=== Try it ===
Pull out each line of the data that includes the word "agent".

Pixel coordinate grounding data:
>>>

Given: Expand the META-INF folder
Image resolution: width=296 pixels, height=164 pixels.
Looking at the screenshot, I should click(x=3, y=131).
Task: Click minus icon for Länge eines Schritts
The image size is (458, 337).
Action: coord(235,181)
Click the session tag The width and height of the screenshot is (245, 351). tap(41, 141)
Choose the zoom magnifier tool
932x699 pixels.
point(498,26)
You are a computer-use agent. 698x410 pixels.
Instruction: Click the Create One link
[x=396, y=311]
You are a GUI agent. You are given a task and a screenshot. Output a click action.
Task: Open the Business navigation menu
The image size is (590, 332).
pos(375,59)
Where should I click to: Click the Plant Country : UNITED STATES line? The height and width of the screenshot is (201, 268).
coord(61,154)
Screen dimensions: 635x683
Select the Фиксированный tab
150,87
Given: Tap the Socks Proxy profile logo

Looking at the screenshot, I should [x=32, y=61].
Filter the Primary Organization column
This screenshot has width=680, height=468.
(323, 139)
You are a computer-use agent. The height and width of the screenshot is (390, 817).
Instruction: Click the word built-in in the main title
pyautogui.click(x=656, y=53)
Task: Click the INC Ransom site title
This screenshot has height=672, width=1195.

<<<

=== Problem solution ===
You are a computer-use agent. 698x410 pixels.
You are a GUI agent. You are given a task and a screenshot. Output a click action.
You are a computer-use agent. The height and width of the screenshot is (390, 817).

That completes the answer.